By IQT News posted 09 Dec 2020

(FinancialReview)  John Martinis, former Google quantum physicist says there are “a lot of questions” over Chinese scientists’ claim to have made a major leap forward in quantum computing. “So the jury’s out. People have to look at it. And that’s what happens in science,” he said.
It came just over a year after Google used a different method to achieve a similar milestone using its Sycamore machine. Chinese media claimed the Chinese computer had completed the calculation 10 billion times faster than the Google quantum computer.
Quantum computing expert John Martinis said the jury was out on whether the Chinese experiment would lead to something useful or whether it was “just some nice little science experiment”.
Professor John Martinis – who left Google to join renowned Australian quantum computing expert Professor Michelle Simmons at University of NSW-based Silicon Quantum Computing earlier this year – led Google’s push to show quantum computers could outperform conventional supercomputers, known as “quantum supremacy”.

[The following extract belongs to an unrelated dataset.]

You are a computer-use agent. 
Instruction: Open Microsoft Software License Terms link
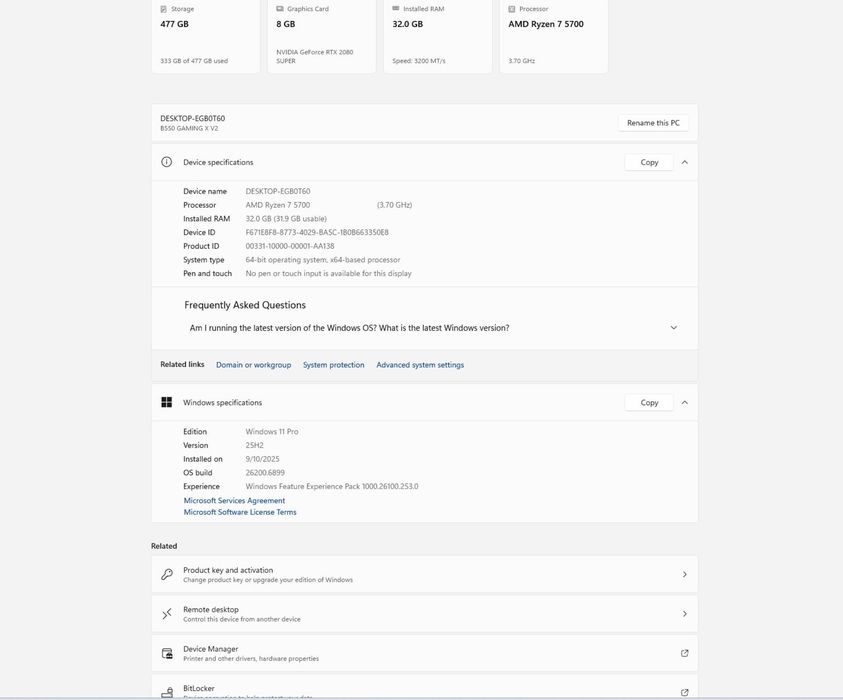[240, 512]
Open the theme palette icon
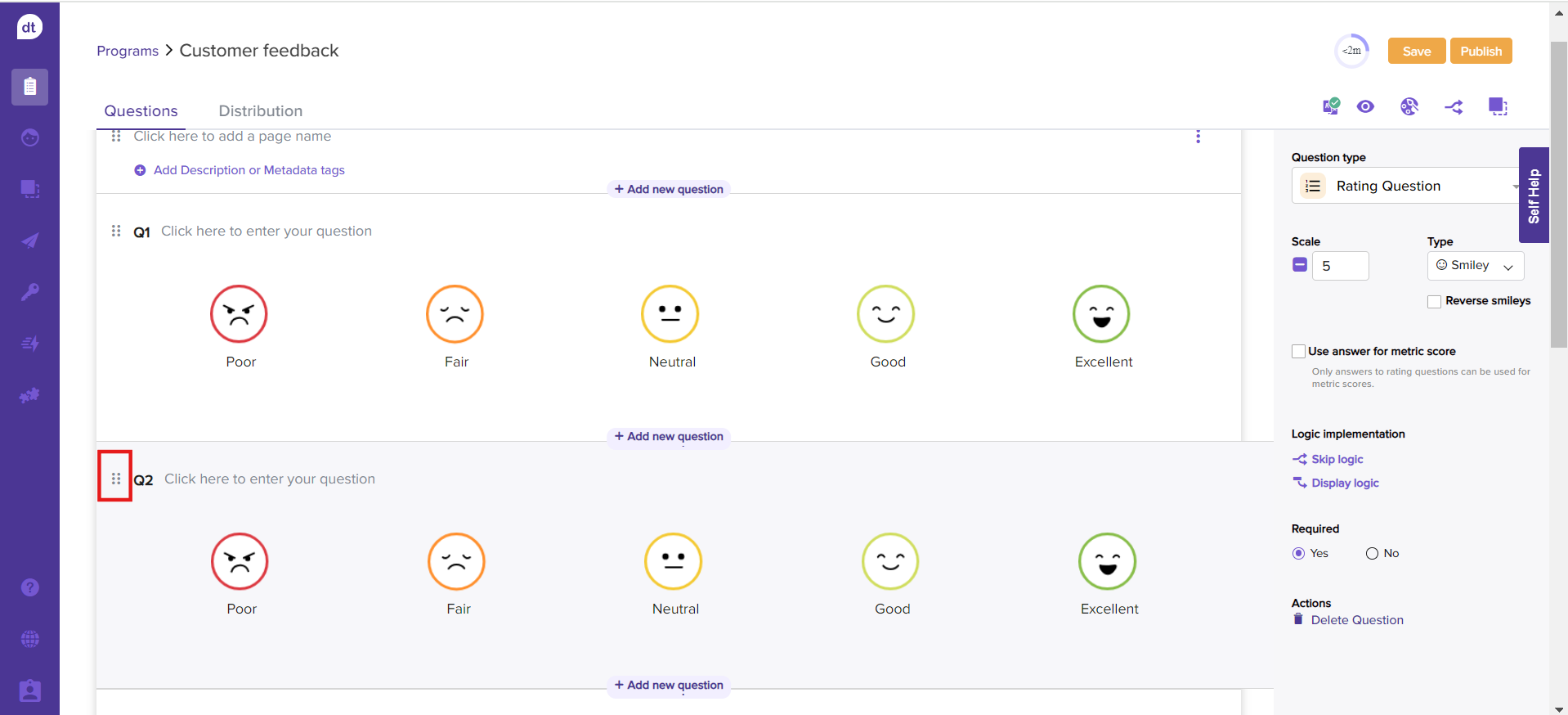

Professor Martinis said China’s push to achieve quantum supremacy was to be welcomed, but questions remained.
He said an important question was whether the quantum computer was programmable, and therefore able to perform different tasks, or whether it had been specifically built to perform one task. If the latter was the case, it was much less significant. “Or do we need to have them as programmable and reusable computers in the end? It’s nice to run algorithms right now and you get scientific papers out of it, but if you really want to build something useful you want to do different problems.
And also in the end you have to do error correction, and [for] error correction, it has to be programmable. So it might be a nice experiment right now but it’s not necessarily on the pathway to building something powerful and that’s what’s very difficult in quantum papers … You need to find out whether the experiment is actually taking you to a long-term success or is it just some nice little science experiment.”